As described above, the high insulator comprising the ethylene copolymer composition of the present invention comprises a low-density polyethylene obtained by a high-pressure radical polymerization method and a specific amount of dibasic acid obtained by the high-pressure radical polymerization. By blending with a copolymer obtained by copolymerizing anhydride and using a composition containing a specific range of dibasic anhydride groups as an insulator, the dielectric loss tangent is prevented from increasing and the reliability of electrical characteristics is reduced. Without this, the effect of greatly improving the electrical insulation resistance characteristics is obtained, and when used as an insulating layer of a power cable, power loss during high-voltage power transmission can be reduced without increasing the thickness of the insulating layer.

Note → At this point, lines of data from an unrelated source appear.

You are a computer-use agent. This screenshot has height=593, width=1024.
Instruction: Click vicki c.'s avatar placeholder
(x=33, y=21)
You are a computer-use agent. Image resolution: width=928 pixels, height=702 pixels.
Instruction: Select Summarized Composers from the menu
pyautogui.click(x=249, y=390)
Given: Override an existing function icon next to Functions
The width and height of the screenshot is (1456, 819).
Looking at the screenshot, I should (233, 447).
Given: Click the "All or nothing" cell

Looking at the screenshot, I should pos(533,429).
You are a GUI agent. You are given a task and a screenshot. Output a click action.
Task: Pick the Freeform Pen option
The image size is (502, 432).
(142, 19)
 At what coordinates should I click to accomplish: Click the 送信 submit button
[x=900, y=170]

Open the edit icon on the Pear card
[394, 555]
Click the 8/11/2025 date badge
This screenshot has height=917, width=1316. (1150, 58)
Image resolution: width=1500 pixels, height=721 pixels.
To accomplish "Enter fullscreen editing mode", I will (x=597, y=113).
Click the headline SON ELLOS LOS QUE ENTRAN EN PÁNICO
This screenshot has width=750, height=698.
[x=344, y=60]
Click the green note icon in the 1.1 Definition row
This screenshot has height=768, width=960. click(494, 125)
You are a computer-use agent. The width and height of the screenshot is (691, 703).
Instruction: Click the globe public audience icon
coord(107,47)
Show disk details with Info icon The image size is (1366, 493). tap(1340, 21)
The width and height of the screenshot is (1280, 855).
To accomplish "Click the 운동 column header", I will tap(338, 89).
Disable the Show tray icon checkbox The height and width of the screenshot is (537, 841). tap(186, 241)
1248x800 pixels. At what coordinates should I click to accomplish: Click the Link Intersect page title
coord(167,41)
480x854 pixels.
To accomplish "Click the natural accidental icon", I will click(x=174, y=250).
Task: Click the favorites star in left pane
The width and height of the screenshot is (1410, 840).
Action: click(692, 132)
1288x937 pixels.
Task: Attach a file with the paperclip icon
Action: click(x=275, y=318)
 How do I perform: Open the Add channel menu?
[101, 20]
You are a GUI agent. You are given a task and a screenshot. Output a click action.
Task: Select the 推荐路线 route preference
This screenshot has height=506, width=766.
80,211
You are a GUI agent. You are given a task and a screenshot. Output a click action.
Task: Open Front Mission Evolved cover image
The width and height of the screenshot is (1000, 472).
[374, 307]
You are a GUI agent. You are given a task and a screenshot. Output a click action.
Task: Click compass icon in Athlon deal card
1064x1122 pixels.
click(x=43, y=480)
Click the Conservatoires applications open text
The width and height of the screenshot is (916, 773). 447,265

Continuation of the front page (72) Inventor Junichi Yokoyama 2-25-26 Takafunadai, Kanazawa-ku, Yokohama-shi, Kanagawa Prefecture (56) References JP-A-62-225541 (JP, A) JP-A-61-206108 (JP, A) JP-A-62-97206 (JP, A) (58) Fields investigated (Int. Cl. ⁷ , DB name) H01B 3/44 H01B 7/02 H01B 9/00 C08L 23/08

Claims (2)

(57) [Claims] A low-density polyethylene (A) obtained by a high-pressure radical polymerization method, and substantially ethylene and a dibasic anhydride obtained by a high-pressure radical polymerization method.
A high insulator comprising an ethylene copolymer composition containing 0.002% by weight or more and less than 0.05% by weight of a dibasic acid anhydride group comprising the copolymer (B). 2. A low-density polyethylene (A) obtained by a high-pressure radical polymerization method and substantially ethylene and a dibasic anhydride obtained by a high-pressure radical polymerization method.
An ethylene copolymer composition containing 0.002% by weight or more and less than 0.05% by weight of a dibasic acid anhydride group composed of the copolymer (B) and 1% by weight is used as an insulator. Power cable.